To solve the equation \((10^{12} + 25)^2 - (10^{12} - 25)^2 = 10^n\), we can use the difference of squares formula. ### Step-by-step Solution: 1. **Identify the Expression**: We have the expression \((10^{12} + 25)^2 - (10^{12} - 25)^2\). 2. **Apply the Difference of Squares Formula**: The difference of squares states that \(a^2 - b^2 = (a - b)(a + b)\).

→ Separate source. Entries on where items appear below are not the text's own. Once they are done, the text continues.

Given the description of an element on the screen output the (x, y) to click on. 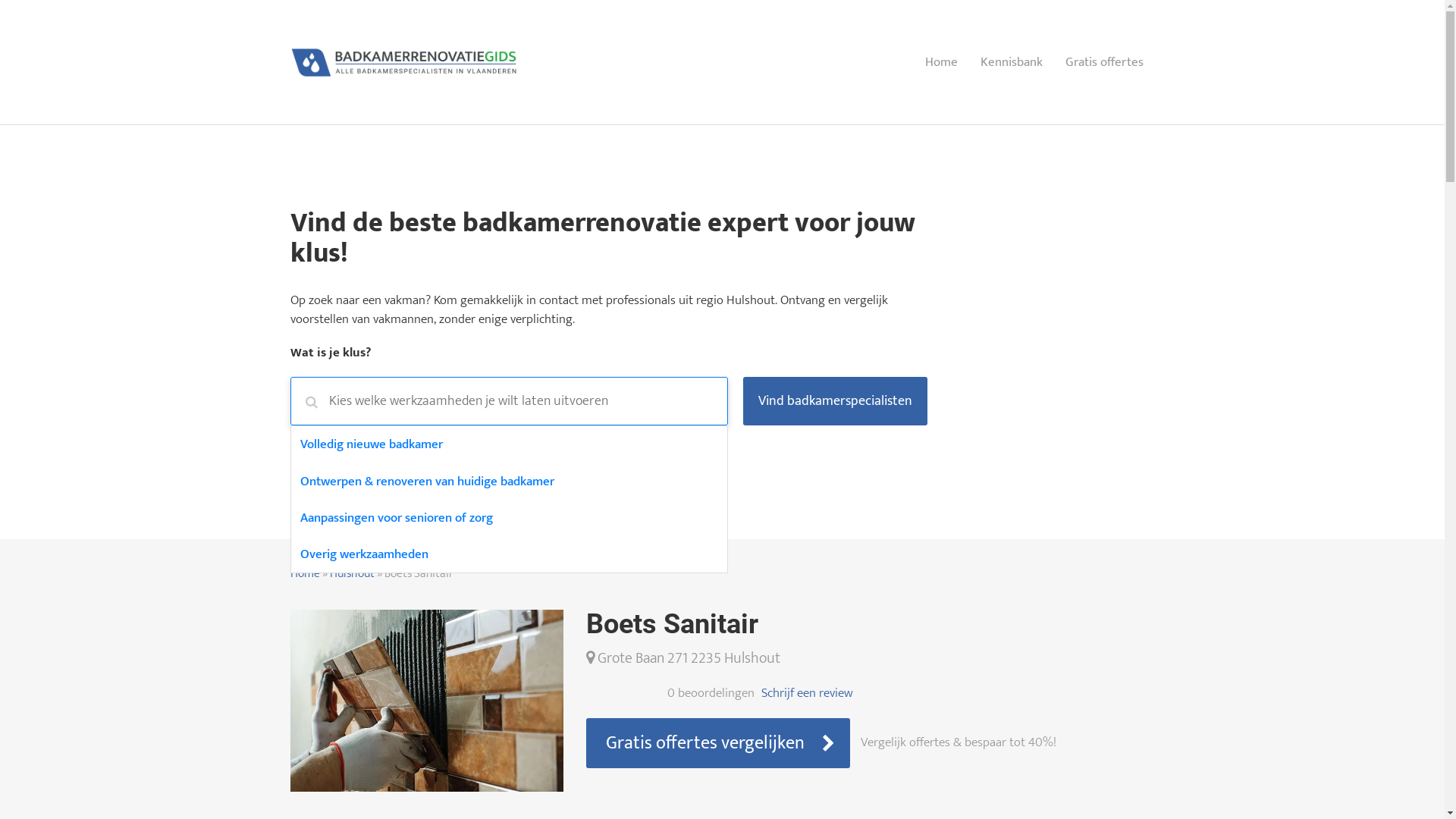
Badkamerrenovatie Gids Element type: hover (403, 60)
Home Element type: text (304, 573)
Hulshout Element type: text (351, 573)
Kennisbank Element type: text (1011, 61)
Gratis offertes Element type: text (1104, 61)
0 beoordelingen Schrijf een review Element type: text (869, 693)
Gratis offertes vergelijken Element type: text (717, 743)
Vind badkamerspecialisten Element type: text (835, 400)
Home Element type: text (940, 61)
Given the description of an element on the screen output the (x, y) to click on. 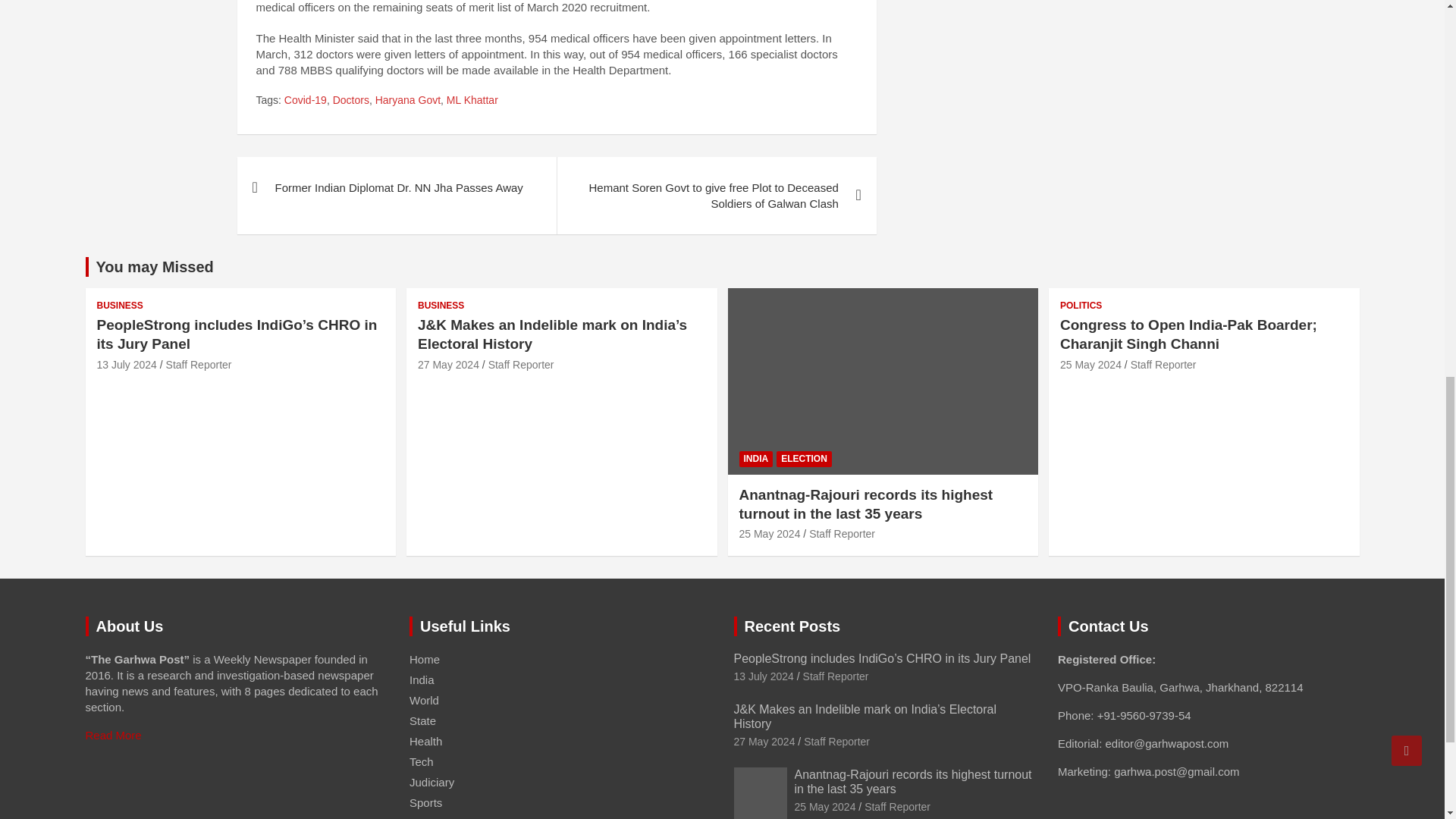
Haryana Govt (408, 100)
Doctors (351, 100)
Covid-19 (304, 100)
Congress to Open India-Pak Boarder; Charanjit Singh Channi (1090, 364)
ML Khattar (471, 100)
Former Indian Diplomat Dr. NN Jha Passes Away (395, 187)
Given the description of an element on the screen output the (x, y) to click on. 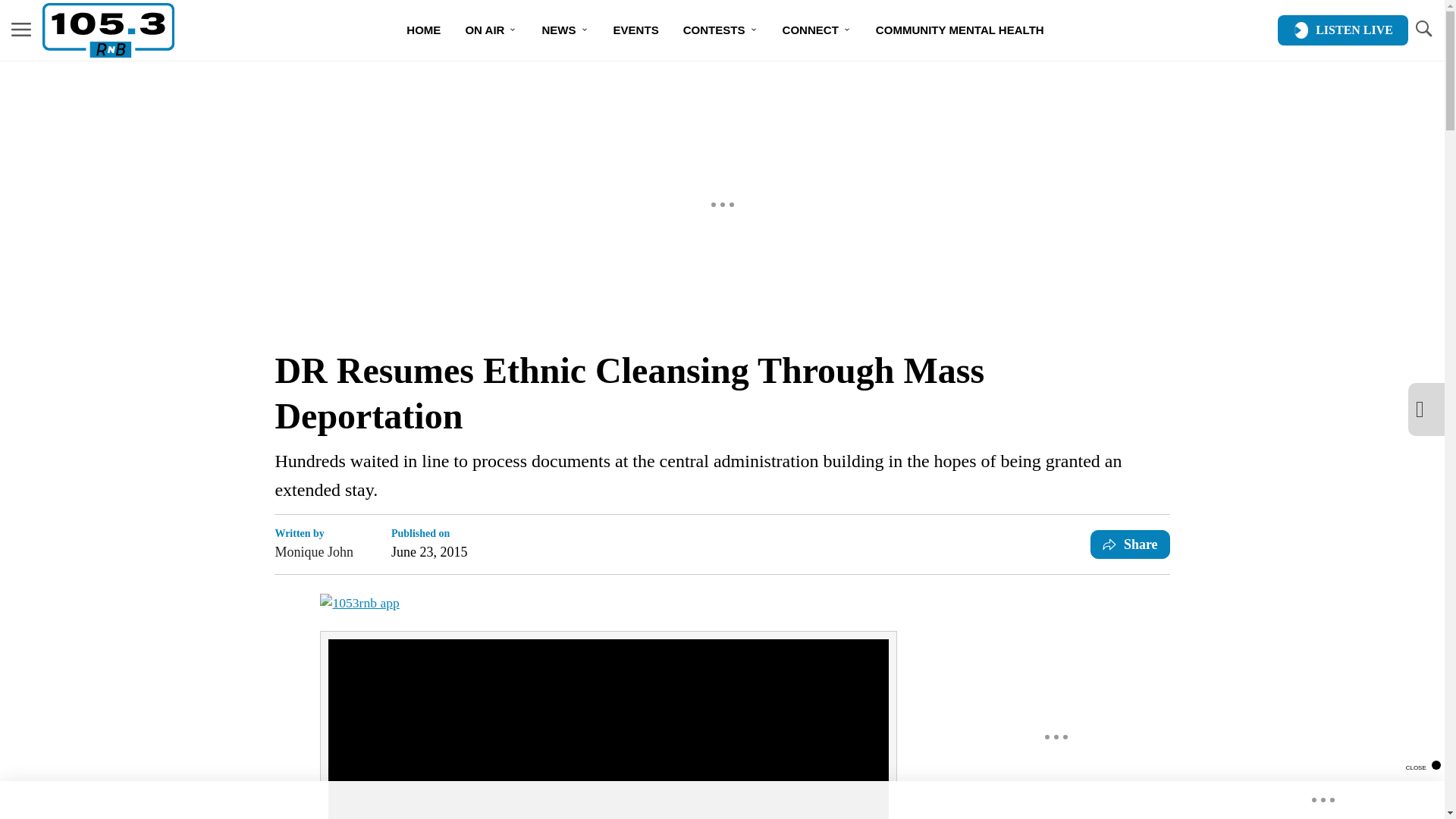
Monique John (314, 551)
CONTESTS (720, 30)
TOGGLE SEARCH (1422, 30)
NEWS (564, 30)
CONNECT (816, 30)
Share (1130, 543)
MENU (20, 29)
MENU (20, 30)
LISTEN LIVE (1342, 30)
HOME (423, 30)
Given the description of an element on the screen output the (x, y) to click on. 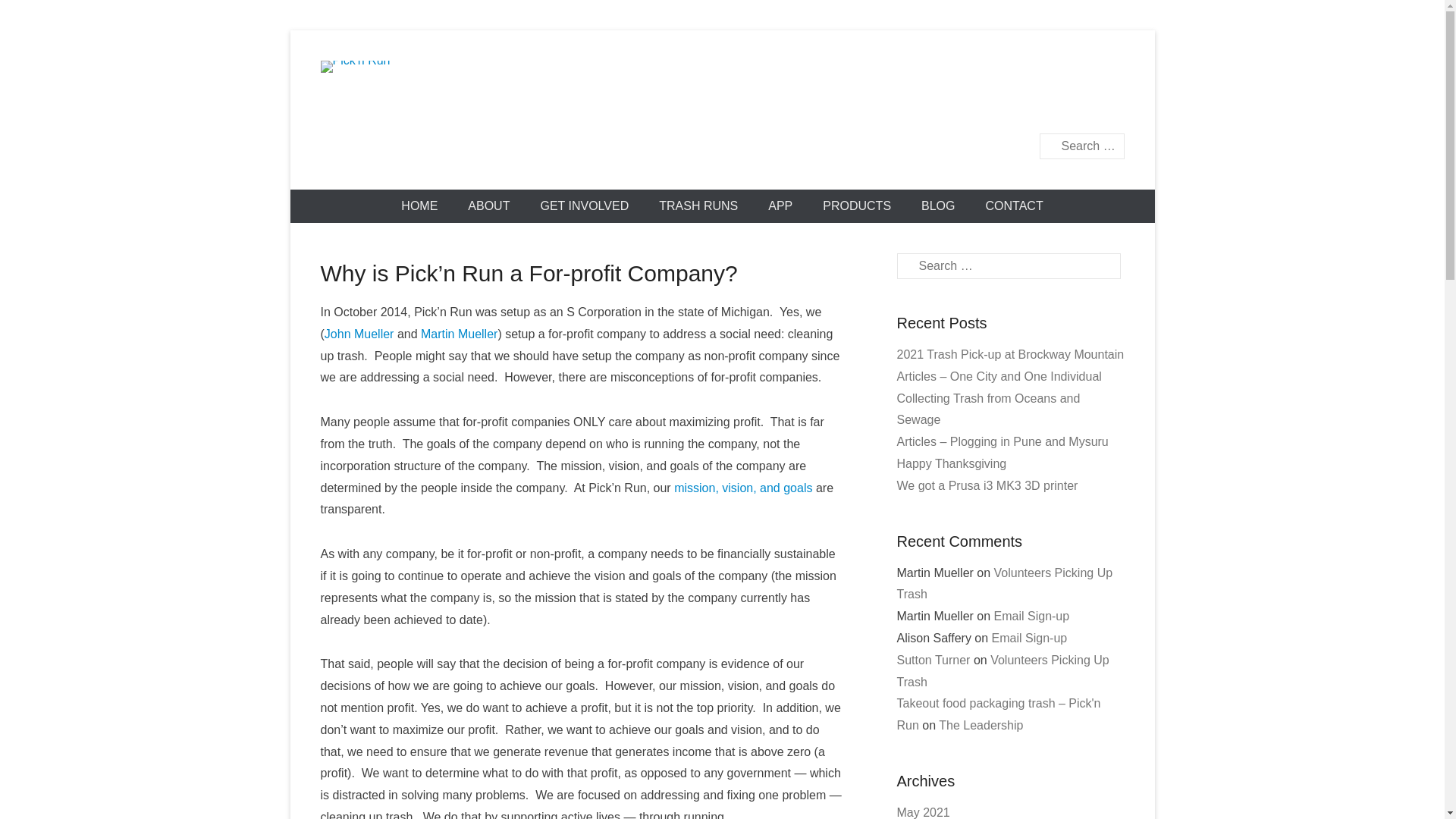
Pinterest (1038, 72)
APP (780, 205)
YouTube (1071, 72)
GitHub (908, 105)
Facebook (908, 72)
GitHub (908, 105)
PRODUCTS (856, 205)
Email (942, 105)
Search (32, 15)
Instagram (1104, 72)
Instagram (1104, 72)
LinkedIn (1007, 72)
Twitter (942, 72)
Pick'n Run (416, 167)
GET INVOLVED (583, 205)
Given the description of an element on the screen output the (x, y) to click on. 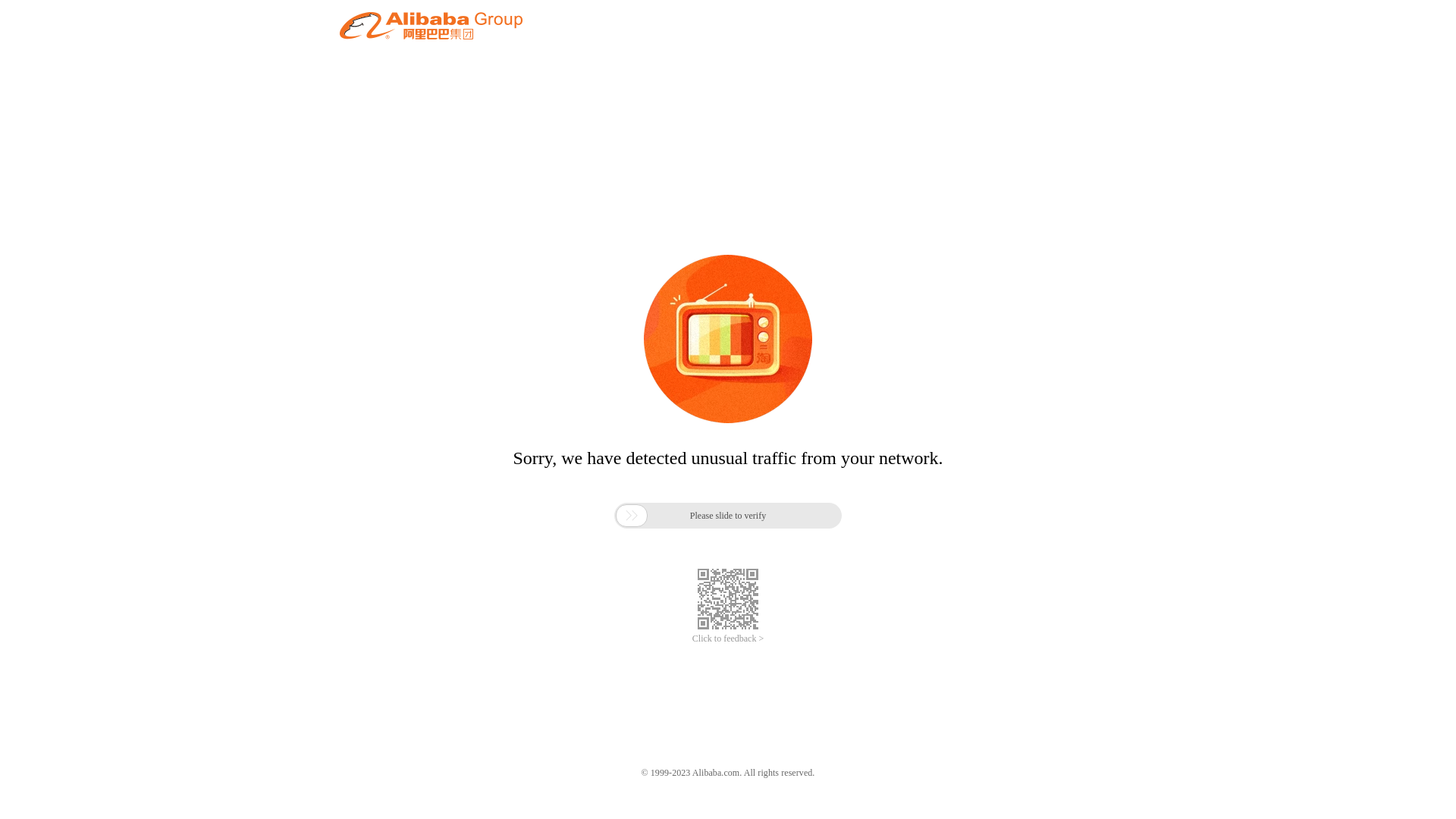
Click to feedback > Element type: text (727, 638)
Given the description of an element on the screen output the (x, y) to click on. 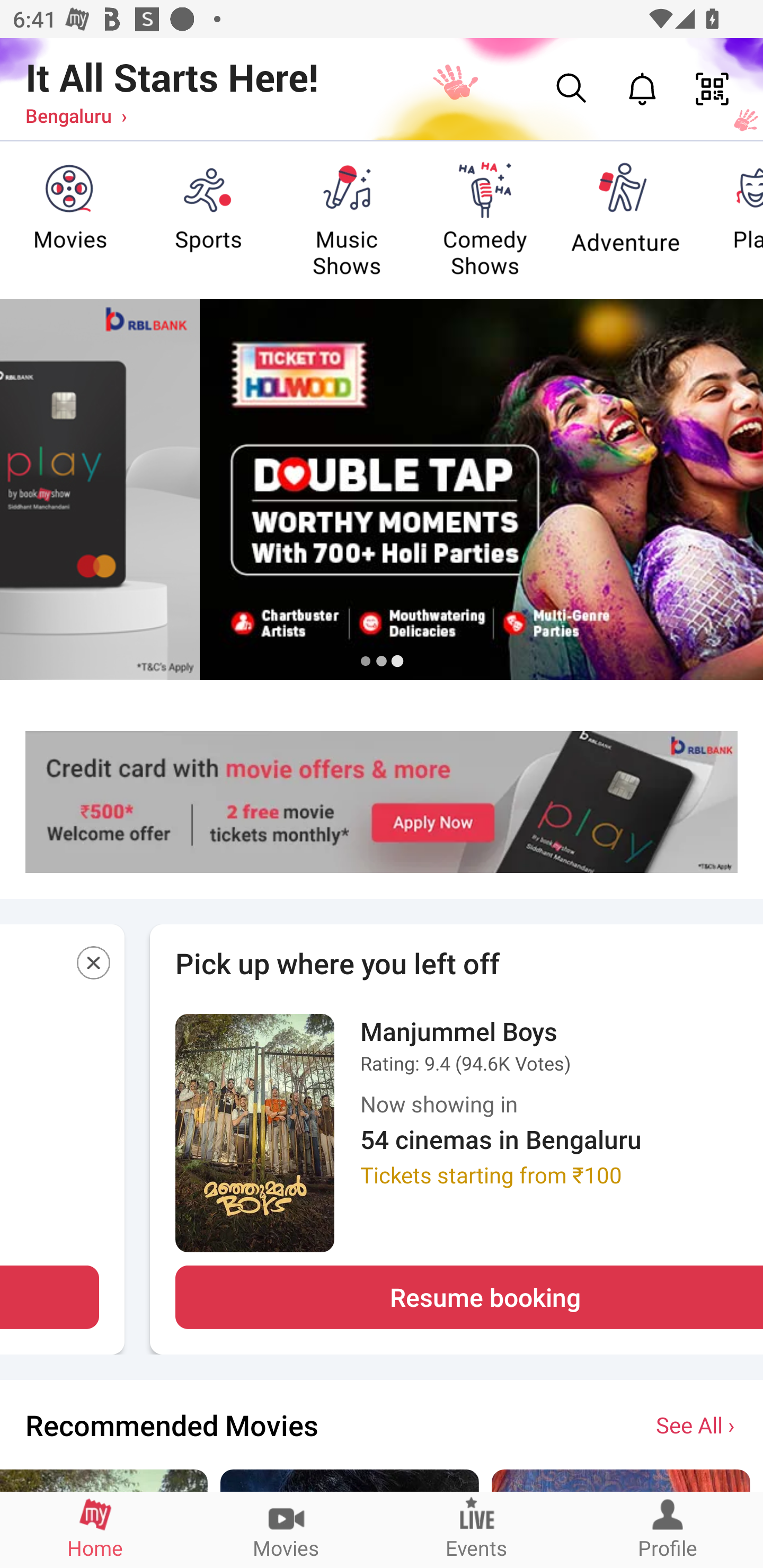
Bengaluru  › (76, 114)
  (94, 966)
Resume booking (469, 1297)
See All › (696, 1424)
Home (95, 1529)
Movies (285, 1529)
Events (476, 1529)
Profile (667, 1529)
Given the description of an element on the screen output the (x, y) to click on. 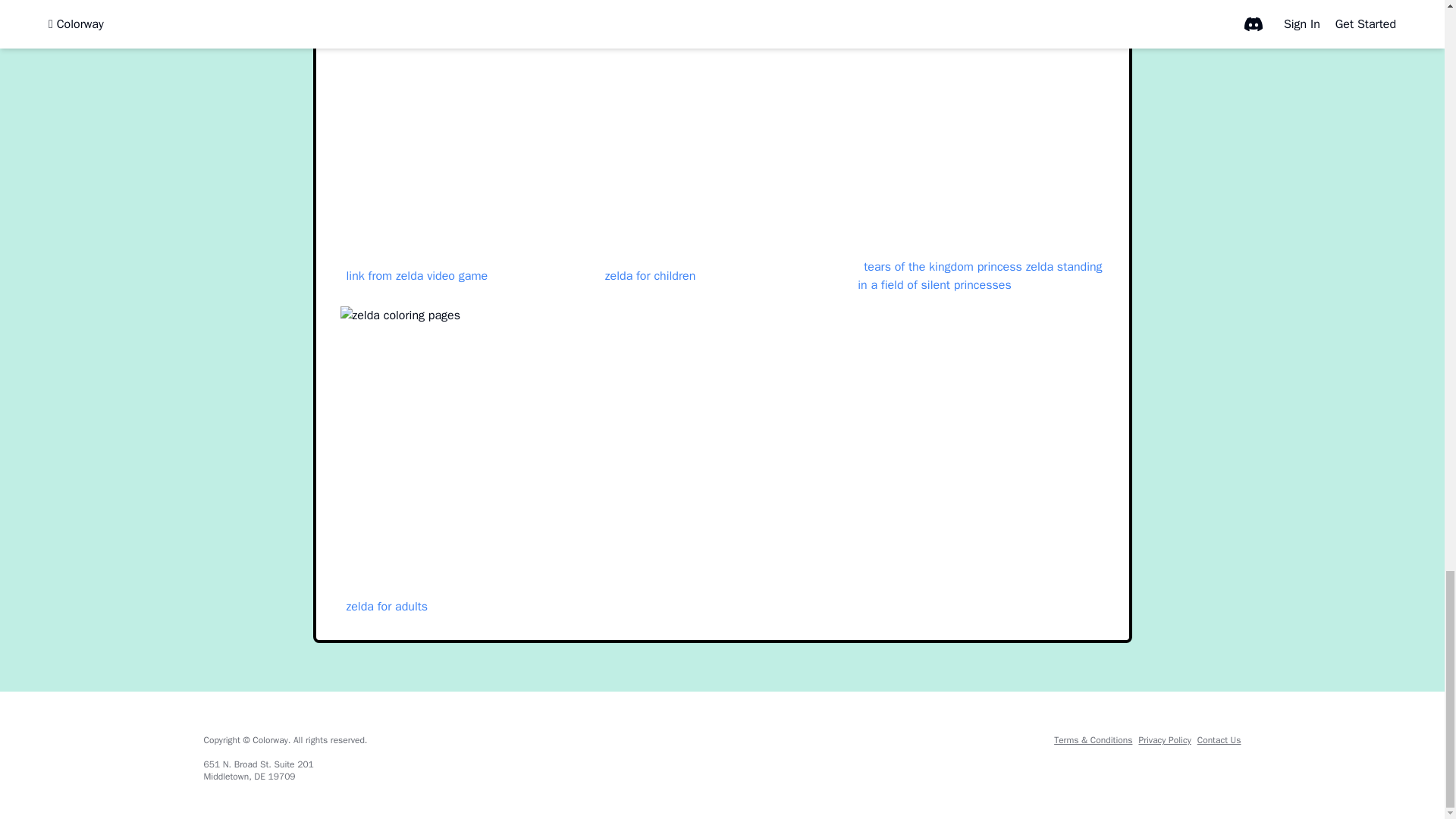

Here, let: - \(a = 10^{12} + 25\) - \(b = 10^{12} - 25\) So, we can rewrite the expression as: \[ (10^{12} + 25 - (10^{12} - 25))((10^{12} + 25) + (10^{12} - 25)) \] 3. **Simplify the Terms**: - The first term simplifies to: \[ (10^{12} + 25) - (10^{12} - 25) = 25 + 25 = 50 \] - The second term simplifies to: \[ (10^{12} + 25) + (10^{12} - 25) = 10^{12} + 25 + 10^{12} - 25 = 2 \cdot 10^{12} \] 4. **Combine the Results**: Now, substituting back into the expression gives: \[ 50 \cdot (2 \cdot 10^{12}) = 100 \cdot 10^{12} \] 5. **Express in Terms of \(10^n\)**: We can rewrite \(100\) as \(10^2\): \[ 100 \cdot 10^{12} = 10^2 \cdot 10^{12} = 10^{2 + 12} = 10^{14} \] 6. **Equate to Find \(n\)**: We have \(10^{14} = 10^n\). Therefore, by comparing the exponents, we find: \[ n = 14 \] ### Final Answer: The value of \(n\) is \(14\).